Market Conditions: May Sales Fall YOY But Remain Near 11-Year Highs
I almost forgot to do an update on the May home sales.
It’s not a very exciting story right now.
The market is still tight because inventory remains low.
The city of Chicago saw year-over-year home sales decrease 2.2 percent with 2,978 sales in May, compared to 3,046 a year ago. The median price of a home in the city of Chicago in May 2018 was $306,000 up 0.1 percent compared to May 2017 when it was $305,600.
May Sales:
- May 2008: 2119 sales
- May 2009: 1557 sales
- May 2010: 2057 sales
- May 2011: 1705 sales
- May 2012: 2037 sales
- May 2013: 2834 sales
- May 2014: 2453 sales
- May 2015: 2750 sales
- May 2016: 2980 sales
- May 2017: 3046 sales
- May 2018: 2978 sales
Median Price Data:
- May 2008: $319,500
- May 2009: $225,000
- May 2010: $230,000
- May 2011: $190,000
- May 2012: $203,000
- May 2013: $234,000
- May 2014: $269,250
- May 2015: $281,000
- May 2016: $290,750
- May 2017: $305,600
- May 2018: $306,000
“Median prices showed a healthy, sustainable uptick in May, giving property owners an opportunity to continue to gain a return on their investment while at the same time allowing consumers a solid shot at getting into a home,” said Illinois REALTORS® President Matt Difanis, ABR, CIPS, GRI, broker-owner of RE/MAX Realty Associates in Champaign. “The overall trend of decreasing inventories is unabated, so it’s likely this market dynamic will continue to place upward pressure on home prices through the summer.”
30-year mortgage rates averaged 4.6%, up from 4.47% in April and up from 4.01% in May of last year.
“Buyers are feeling the pressure to move quickly, with shorter market times and fewer homes to choose from,” said Rebecca Thomson, president of the Chicago Association of REALTORS® and principal of Thomson Real Estate Group. “For sellers, it’s all about positioning. With prices holding steady, sellers need to price it right from the beginning.”
Could a trade war take the shine out of the housing market in the second half of 2018?

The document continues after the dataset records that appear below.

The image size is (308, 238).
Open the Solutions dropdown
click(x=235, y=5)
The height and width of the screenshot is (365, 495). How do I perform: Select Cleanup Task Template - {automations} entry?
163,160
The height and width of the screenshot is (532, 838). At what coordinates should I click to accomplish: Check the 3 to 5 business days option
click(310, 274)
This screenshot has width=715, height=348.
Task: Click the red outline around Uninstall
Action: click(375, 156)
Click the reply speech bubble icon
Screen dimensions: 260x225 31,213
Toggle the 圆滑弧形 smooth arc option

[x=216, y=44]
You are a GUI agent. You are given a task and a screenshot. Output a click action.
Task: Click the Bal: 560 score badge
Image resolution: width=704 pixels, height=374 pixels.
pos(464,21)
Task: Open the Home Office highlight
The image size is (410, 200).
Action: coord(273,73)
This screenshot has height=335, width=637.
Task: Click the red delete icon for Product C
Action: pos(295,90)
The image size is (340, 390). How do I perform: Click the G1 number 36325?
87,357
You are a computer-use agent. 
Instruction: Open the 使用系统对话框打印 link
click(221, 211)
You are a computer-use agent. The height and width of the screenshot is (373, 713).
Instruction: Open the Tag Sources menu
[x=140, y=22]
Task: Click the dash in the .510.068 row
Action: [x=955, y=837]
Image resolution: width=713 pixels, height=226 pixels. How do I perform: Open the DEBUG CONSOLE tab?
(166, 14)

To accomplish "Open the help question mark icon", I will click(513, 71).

“While month-to-month sales in the last quarter recorded solid gains, the sales volumes were slightly lower than a year ago,” said Geoffrey J.D. Hewings, director of the Regional Economics Applications Laboratory at the University of Illinois. “The continued expansion of the economy has certainly helped sustain the housing recovery although rising interest rates and uncertainty about the impact of the current trade war may dampen growth in the rest of 2018.”
Statewide, inventory declined 7.6% year-over-year to 55,126 from 59,644 homes. The time it took to sell also fell, to an average of 49 days from 52 days in May 2017.
Is the market as hot this summer as it was in the spring?
Illinois median home prices show gains in May, sales down slightly [Illinois Association of Realtors, Press Release, June 20, 2018]
There is nothing on the market in the City still. Supply is less than 3 months or so. So glad I’m not a buyer right now.
“There is nothing on the market in the City still.”
There’s plenty. If there wasn’t, everything would get multiple offers and they aren’t.
I concede that it’s not great. In some neighborhoods, certain types of properties are in short supply. It all depends on where you’re looking and your price point.
I find there is a general sense of lethargy, apathy and “boredom” in the current market. I am having a hard time getting clients to even commit to an appointment, let along make an offer on a property that I think would be good for them. Maybe it’s the still-uncertain state of the economy, or the political zeitgeist, or a feeling that the grass won’t be greener on the other side of town after all.
Lethargy?? Places are snapped up very quickly. Maybe in Englewood it’s slow.
“I find there is a general sense of lethargy, apathy and “boredom” in the current market.”
Yes!
This.
Even finding “interesting” properties for this site is a chore right now. Most properties are really boring. Many are overpriced. The lofts are the best things out there right now. There’s not even much cool vintage.
“Places are snapped up very quickly.”
It depends.
Under $500,000 in the GZ: it will probably be under contract within a month. If it’s not, then it’s overpriced.
Everything else- it depends on neighborhood, finishes etc. Get too greedy and it will sit for months.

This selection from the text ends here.